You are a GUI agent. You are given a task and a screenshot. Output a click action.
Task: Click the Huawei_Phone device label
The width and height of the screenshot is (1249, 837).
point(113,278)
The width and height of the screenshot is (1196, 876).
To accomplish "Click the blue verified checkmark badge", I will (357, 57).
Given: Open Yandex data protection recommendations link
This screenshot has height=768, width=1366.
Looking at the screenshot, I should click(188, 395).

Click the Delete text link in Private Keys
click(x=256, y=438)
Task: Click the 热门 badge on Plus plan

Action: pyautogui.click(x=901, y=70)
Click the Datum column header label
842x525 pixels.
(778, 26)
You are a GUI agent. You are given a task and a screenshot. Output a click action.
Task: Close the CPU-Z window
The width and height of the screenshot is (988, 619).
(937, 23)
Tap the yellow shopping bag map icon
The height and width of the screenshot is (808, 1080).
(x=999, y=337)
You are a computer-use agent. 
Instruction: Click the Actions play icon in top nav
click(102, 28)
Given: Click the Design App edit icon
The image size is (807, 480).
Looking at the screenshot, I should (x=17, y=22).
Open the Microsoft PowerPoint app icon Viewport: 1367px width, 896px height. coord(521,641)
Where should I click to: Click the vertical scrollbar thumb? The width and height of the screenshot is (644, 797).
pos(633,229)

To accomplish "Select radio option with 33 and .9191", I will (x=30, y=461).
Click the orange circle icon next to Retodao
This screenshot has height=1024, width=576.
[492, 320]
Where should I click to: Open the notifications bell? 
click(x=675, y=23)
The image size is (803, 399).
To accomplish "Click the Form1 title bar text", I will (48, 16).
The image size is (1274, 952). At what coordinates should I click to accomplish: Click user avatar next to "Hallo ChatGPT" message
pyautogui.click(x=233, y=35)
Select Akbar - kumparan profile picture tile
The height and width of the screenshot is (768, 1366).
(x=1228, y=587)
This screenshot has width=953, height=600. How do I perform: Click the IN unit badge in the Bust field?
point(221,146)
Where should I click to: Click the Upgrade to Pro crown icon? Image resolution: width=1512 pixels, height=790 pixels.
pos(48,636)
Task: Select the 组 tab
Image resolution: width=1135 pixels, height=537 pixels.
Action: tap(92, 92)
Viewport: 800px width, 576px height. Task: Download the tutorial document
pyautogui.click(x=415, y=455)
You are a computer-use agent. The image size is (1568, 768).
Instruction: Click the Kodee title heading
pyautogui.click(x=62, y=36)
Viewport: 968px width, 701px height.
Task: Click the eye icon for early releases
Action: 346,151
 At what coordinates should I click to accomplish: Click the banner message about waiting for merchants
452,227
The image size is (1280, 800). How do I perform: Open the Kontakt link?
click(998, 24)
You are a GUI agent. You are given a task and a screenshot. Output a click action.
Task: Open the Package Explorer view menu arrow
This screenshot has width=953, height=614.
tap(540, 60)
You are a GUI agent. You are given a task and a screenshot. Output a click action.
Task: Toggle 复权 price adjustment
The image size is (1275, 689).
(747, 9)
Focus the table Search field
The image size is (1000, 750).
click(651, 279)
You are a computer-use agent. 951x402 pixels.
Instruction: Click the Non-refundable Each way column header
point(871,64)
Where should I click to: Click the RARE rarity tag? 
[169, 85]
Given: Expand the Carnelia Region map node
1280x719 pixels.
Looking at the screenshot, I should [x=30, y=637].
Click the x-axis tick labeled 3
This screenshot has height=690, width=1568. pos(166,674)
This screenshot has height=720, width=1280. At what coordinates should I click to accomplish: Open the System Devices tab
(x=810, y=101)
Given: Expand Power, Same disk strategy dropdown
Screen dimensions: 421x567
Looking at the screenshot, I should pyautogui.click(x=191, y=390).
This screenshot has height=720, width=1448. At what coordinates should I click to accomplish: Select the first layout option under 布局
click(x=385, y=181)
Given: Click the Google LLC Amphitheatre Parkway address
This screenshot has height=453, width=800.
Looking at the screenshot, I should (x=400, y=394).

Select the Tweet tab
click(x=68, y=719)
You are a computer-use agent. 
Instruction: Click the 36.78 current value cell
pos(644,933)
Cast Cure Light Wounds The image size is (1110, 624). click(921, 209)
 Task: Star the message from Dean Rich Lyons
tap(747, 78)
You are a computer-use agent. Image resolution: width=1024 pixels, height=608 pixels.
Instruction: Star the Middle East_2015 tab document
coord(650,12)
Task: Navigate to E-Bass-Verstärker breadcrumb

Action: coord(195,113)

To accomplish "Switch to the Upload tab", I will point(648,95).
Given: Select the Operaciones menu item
————
Assigned task → Starting at the line that contains "Task: Navigate to", retype each line through the end of the listing above and nothing else.

Exercise output →
Task: Navigate to E-Bass-Verstärker breadcrumb

Action: coord(195,113)

To accomplish "Switch to the Upload tab", I will point(648,95).
Given: Select the Operaciones menu item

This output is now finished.